Stored data:

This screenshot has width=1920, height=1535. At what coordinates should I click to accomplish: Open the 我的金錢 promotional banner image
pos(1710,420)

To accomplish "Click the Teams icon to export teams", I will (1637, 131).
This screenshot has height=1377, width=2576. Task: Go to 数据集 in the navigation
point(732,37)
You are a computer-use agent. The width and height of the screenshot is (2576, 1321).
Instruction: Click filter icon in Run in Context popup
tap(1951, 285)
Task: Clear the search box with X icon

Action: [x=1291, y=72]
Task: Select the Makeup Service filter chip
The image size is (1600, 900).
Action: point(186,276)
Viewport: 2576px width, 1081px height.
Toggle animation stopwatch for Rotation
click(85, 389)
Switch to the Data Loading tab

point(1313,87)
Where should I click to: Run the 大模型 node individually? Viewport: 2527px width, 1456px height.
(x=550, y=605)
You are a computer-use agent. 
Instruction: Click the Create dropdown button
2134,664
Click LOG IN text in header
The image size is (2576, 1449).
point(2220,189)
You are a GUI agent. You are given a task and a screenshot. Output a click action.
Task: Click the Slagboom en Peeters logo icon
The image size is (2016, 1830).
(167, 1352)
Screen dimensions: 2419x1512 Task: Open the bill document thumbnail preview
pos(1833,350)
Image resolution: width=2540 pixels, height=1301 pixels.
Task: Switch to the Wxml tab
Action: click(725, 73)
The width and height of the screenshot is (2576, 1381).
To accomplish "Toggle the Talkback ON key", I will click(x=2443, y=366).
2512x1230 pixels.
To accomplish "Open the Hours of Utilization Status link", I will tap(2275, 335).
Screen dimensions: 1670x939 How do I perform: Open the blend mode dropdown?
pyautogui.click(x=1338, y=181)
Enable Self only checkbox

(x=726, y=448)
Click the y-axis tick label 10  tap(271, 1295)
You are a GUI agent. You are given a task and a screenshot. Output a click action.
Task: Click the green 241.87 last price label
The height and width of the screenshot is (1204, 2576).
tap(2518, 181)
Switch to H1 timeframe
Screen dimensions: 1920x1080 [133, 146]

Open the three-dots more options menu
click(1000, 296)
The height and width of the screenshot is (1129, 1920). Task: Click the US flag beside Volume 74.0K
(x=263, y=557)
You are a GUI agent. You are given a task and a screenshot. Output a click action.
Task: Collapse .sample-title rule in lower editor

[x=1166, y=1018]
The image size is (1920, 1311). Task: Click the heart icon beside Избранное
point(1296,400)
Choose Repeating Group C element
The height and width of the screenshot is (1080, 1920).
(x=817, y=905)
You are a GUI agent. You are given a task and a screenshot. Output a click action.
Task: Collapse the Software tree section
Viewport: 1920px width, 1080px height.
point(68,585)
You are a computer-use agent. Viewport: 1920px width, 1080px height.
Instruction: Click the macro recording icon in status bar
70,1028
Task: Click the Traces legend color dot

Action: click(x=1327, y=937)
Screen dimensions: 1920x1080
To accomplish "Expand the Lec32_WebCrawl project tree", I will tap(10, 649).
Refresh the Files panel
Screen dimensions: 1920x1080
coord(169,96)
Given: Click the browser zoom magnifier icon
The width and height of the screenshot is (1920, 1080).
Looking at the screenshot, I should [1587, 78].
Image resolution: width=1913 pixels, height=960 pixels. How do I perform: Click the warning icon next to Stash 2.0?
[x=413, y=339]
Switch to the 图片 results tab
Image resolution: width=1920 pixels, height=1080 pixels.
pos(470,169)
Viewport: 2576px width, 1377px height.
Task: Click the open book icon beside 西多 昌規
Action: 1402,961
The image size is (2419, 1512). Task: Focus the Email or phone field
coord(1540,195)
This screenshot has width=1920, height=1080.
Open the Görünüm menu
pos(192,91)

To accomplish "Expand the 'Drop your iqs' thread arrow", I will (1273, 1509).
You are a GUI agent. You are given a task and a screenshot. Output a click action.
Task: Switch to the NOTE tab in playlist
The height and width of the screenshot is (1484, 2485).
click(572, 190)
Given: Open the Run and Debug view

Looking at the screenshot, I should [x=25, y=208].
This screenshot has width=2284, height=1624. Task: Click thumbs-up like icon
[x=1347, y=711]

-- What you should do --
Reproduce without change every line of the entries above, from the one containing "Choose Repeating Group C element" through the last.

-- Finished task --
Choose Repeating Group C element
The height and width of the screenshot is (1080, 1920).
(x=817, y=905)
You are a GUI agent. You are given a task and a screenshot. Output a click action.
Task: Collapse the Software tree section
Viewport: 1920px width, 1080px height.
point(68,585)
You are a computer-use agent. Viewport: 1920px width, 1080px height.
Instruction: Click the macro recording icon in status bar
70,1028
Task: Click the Traces legend color dot

Action: click(x=1327, y=937)
Screen dimensions: 1920x1080
To accomplish "Expand the Lec32_WebCrawl project tree", I will tap(10, 649).
Refresh the Files panel
Screen dimensions: 1920x1080
coord(169,96)
Given: Click the browser zoom magnifier icon
The width and height of the screenshot is (1920, 1080).
Looking at the screenshot, I should [1587, 78].
Image resolution: width=1913 pixels, height=960 pixels. How do I perform: Click the warning icon next to Stash 2.0?
[x=413, y=339]
Switch to the 图片 results tab
Image resolution: width=1920 pixels, height=1080 pixels.
pos(470,169)
Viewport: 2576px width, 1377px height.
Task: Click the open book icon beside 西多 昌規
Action: 1402,961
The image size is (2419, 1512). Task: Focus the Email or phone field
coord(1540,195)
This screenshot has width=1920, height=1080.
Open the Görünüm menu
pos(192,91)

To accomplish "Expand the 'Drop your iqs' thread arrow", I will (1273, 1509).
You are a GUI agent. You are given a task and a screenshot. Output a click action.
Task: Switch to the NOTE tab in playlist
The height and width of the screenshot is (1484, 2485).
click(572, 190)
Given: Open the Run and Debug view

Looking at the screenshot, I should [x=25, y=208].
This screenshot has width=2284, height=1624. Task: Click thumbs-up like icon
[x=1347, y=711]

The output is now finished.